### [Exercise directions]
Tally how many of the rows below contain the string "apache". Reply with the number alone.
::::
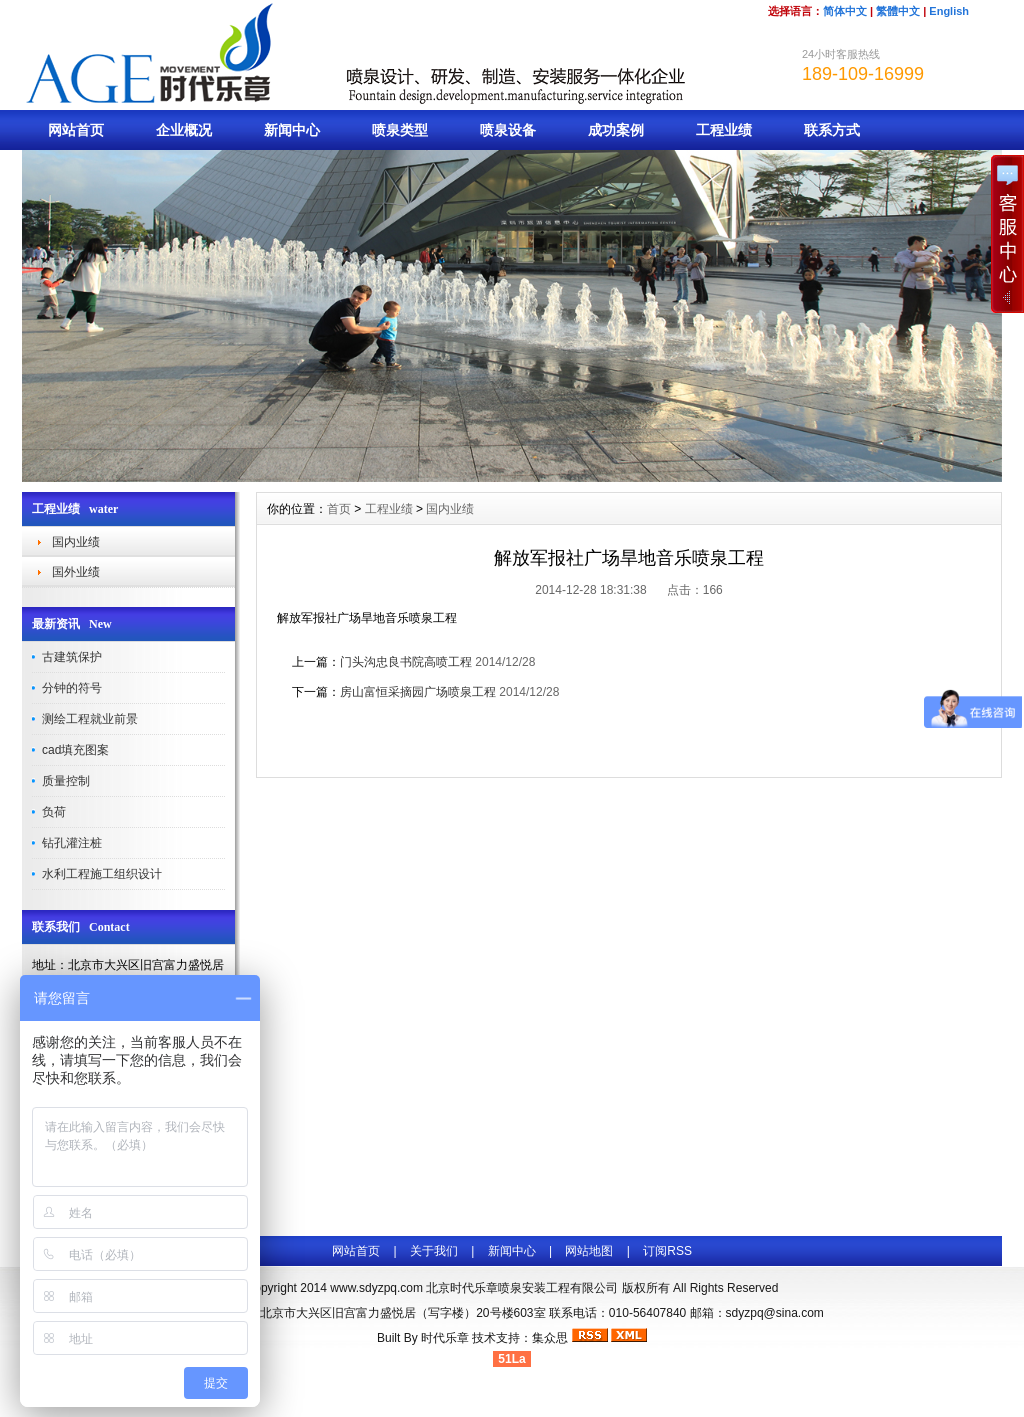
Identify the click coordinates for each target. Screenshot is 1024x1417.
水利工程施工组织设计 (102, 874)
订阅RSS (667, 1251)
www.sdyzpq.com (376, 1288)
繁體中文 (898, 11)
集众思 (550, 1338)
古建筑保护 (72, 657)
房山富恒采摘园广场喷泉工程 (418, 692)
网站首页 (76, 130)
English (949, 11)
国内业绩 (76, 542)
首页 (339, 509)
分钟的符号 (72, 688)
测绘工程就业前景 (90, 719)
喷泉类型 (400, 130)
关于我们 (434, 1251)
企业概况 (184, 130)
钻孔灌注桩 (72, 843)
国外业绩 (76, 572)
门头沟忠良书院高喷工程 (406, 662)
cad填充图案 (75, 750)
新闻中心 (292, 130)
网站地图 (589, 1251)
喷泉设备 (508, 130)
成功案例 (616, 130)
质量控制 (66, 781)
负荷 (54, 812)
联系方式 (832, 130)
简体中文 (845, 11)
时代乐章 (445, 1338)
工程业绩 (724, 130)
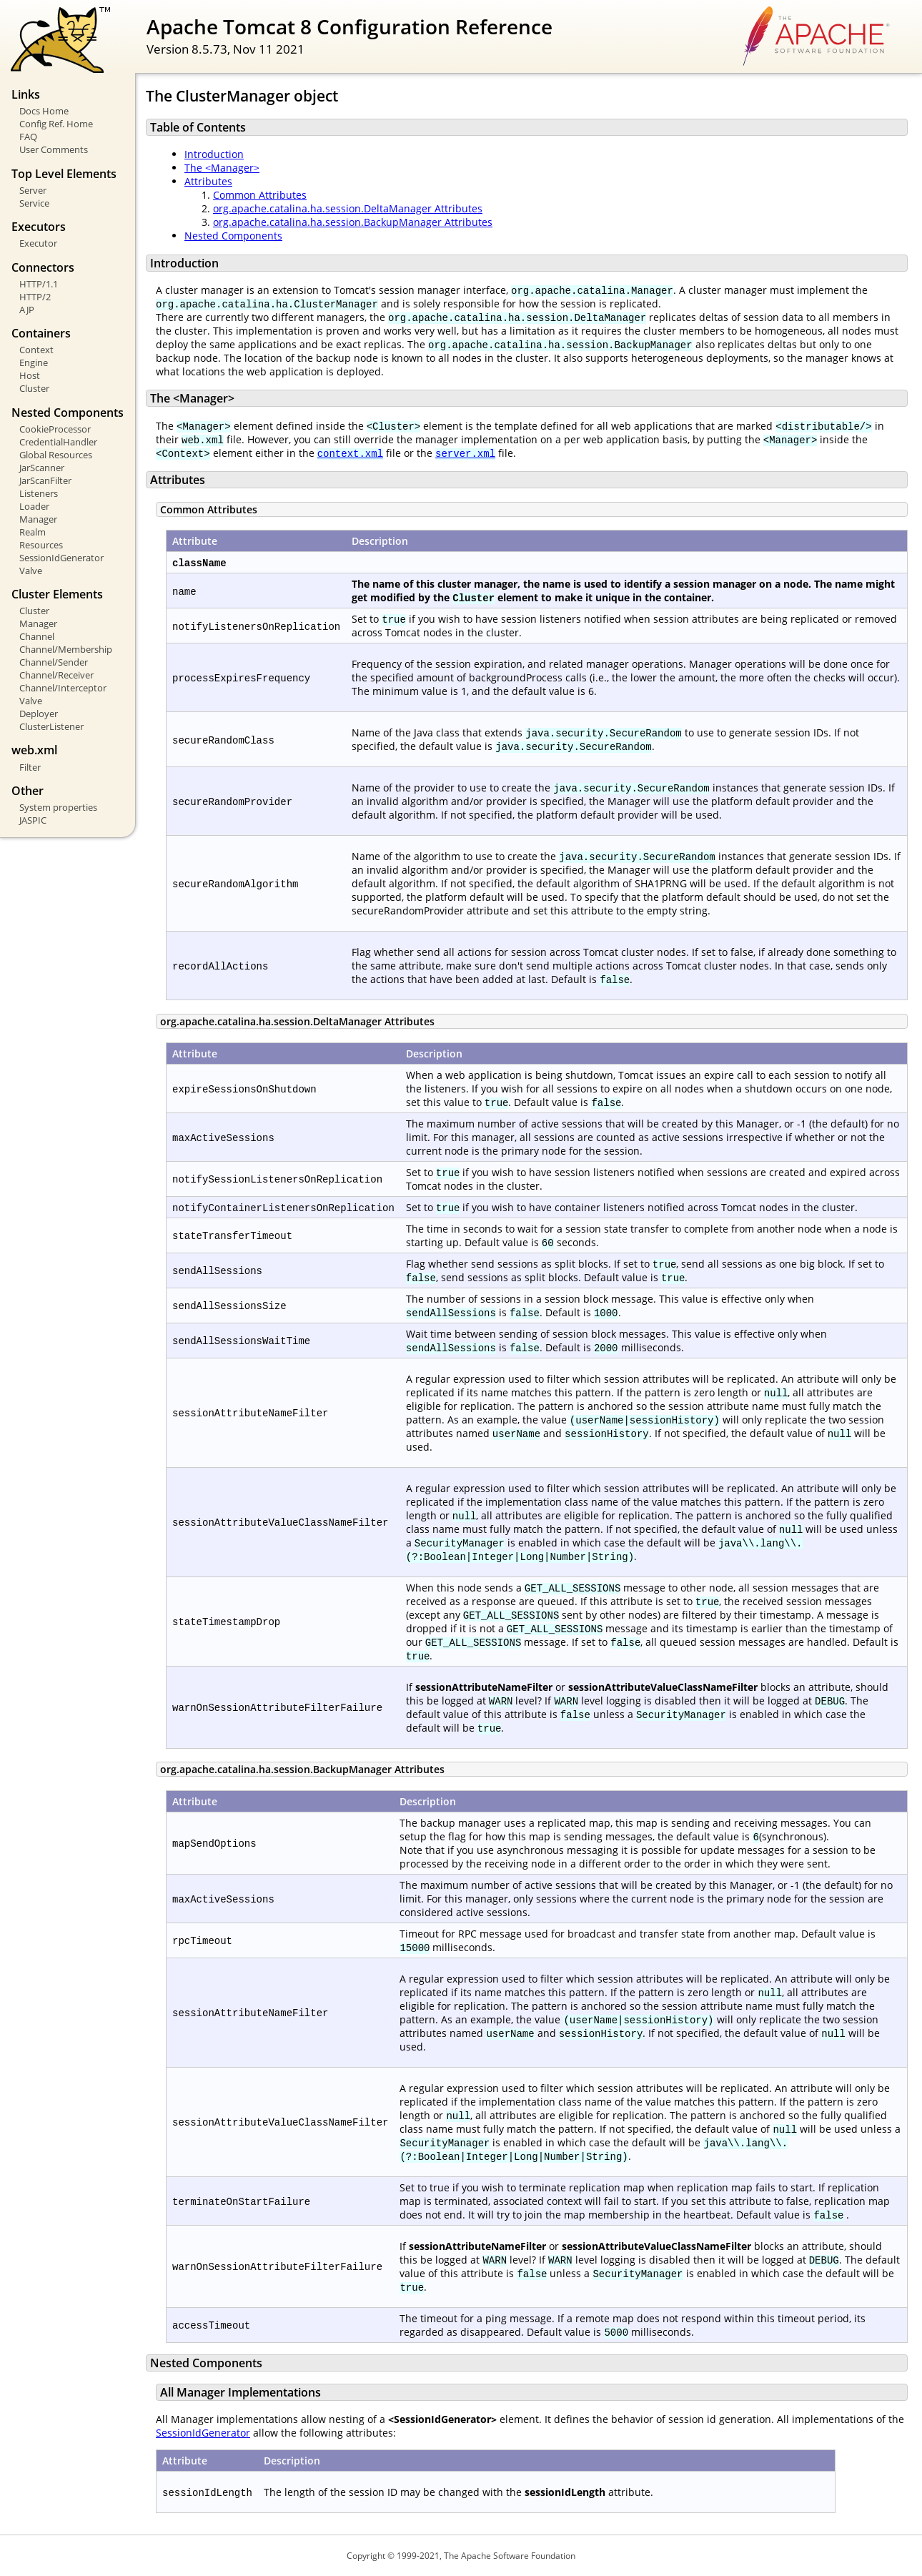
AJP (26, 309)
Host (29, 375)
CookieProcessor (55, 429)
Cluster (34, 388)
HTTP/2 (35, 296)
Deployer (38, 713)
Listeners (38, 493)
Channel (36, 636)
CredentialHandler (58, 441)
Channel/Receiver (56, 674)
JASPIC (32, 820)
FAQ (28, 136)
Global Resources (55, 454)
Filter (30, 767)
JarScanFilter (45, 480)
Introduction (214, 154)
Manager (38, 519)
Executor (38, 243)
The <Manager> (221, 167)
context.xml (350, 453)
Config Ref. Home (56, 123)
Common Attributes (260, 195)
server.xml (465, 453)
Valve (30, 570)
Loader (34, 506)
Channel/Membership (65, 649)
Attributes (208, 181)
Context (36, 349)
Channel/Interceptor (62, 687)
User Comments (53, 149)
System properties (58, 807)
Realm (32, 531)
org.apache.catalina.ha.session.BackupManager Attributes (352, 222)
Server (32, 190)
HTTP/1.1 (38, 283)
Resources (41, 544)
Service (34, 203)
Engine (33, 362)
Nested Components (233, 235)
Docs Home (44, 110)
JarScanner (41, 467)
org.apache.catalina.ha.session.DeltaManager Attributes (347, 208)
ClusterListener (51, 726)
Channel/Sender (53, 662)
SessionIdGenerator (61, 557)
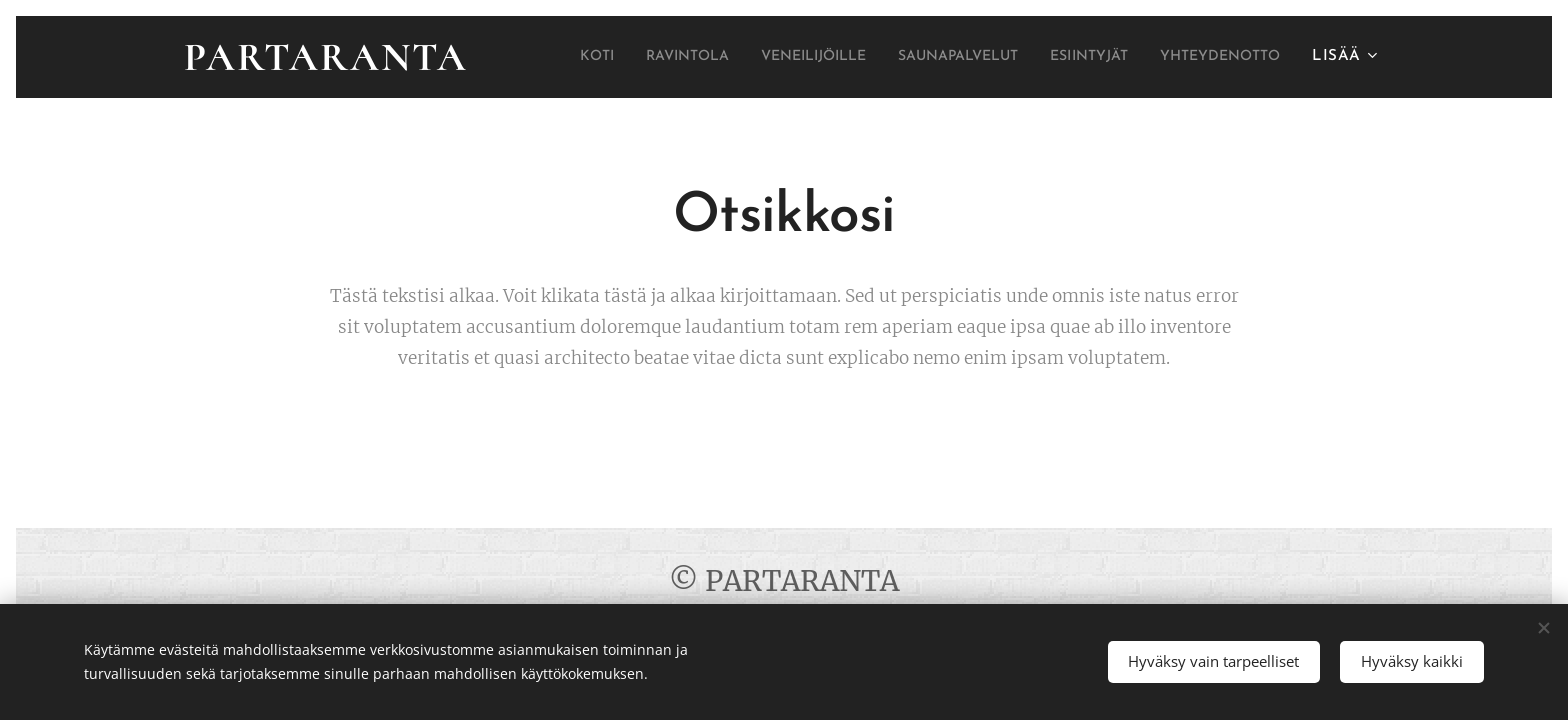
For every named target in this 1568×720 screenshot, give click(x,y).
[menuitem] (681, 57)
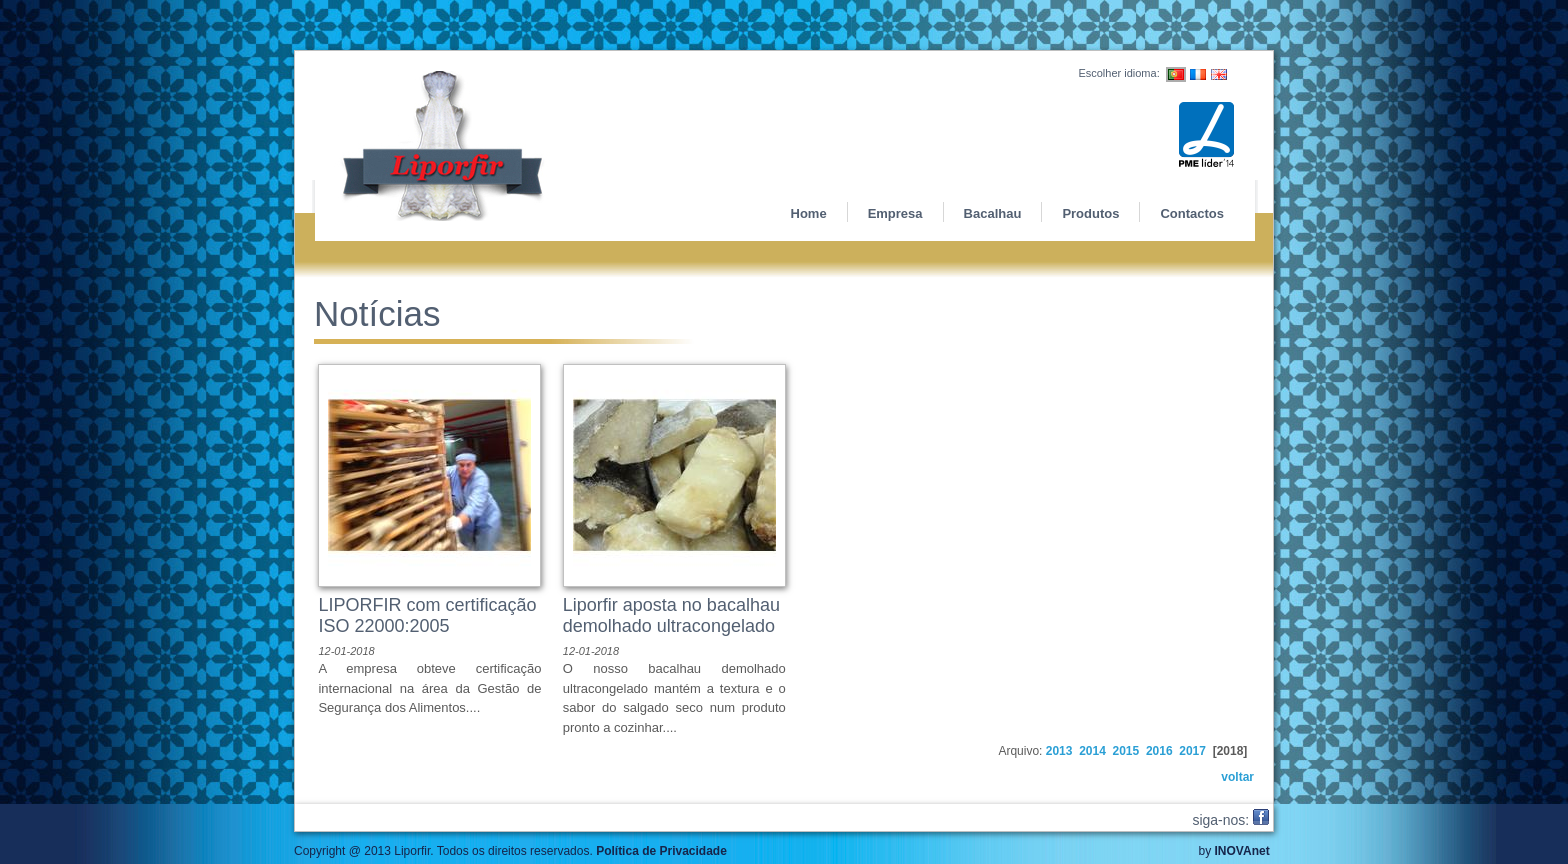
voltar (1237, 777)
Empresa (895, 213)
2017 (1192, 751)
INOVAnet (1242, 851)
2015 (1126, 751)
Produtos (1090, 213)
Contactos (1192, 213)
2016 (1159, 751)
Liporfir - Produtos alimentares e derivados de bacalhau (497, 146)
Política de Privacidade (661, 851)
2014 (1092, 751)
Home (809, 213)
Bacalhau (993, 213)
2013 (1059, 751)
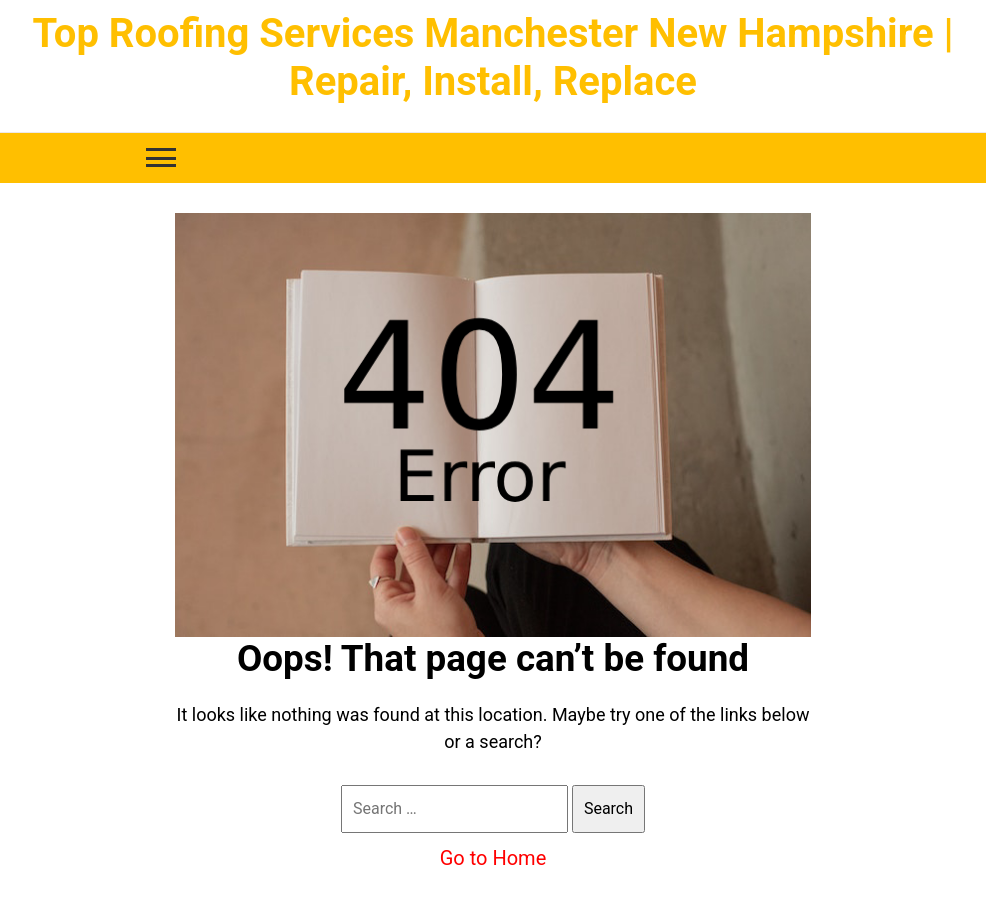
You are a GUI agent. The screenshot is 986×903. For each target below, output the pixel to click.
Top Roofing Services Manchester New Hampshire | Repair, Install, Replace (492, 57)
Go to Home (493, 858)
::::
### [The output]
2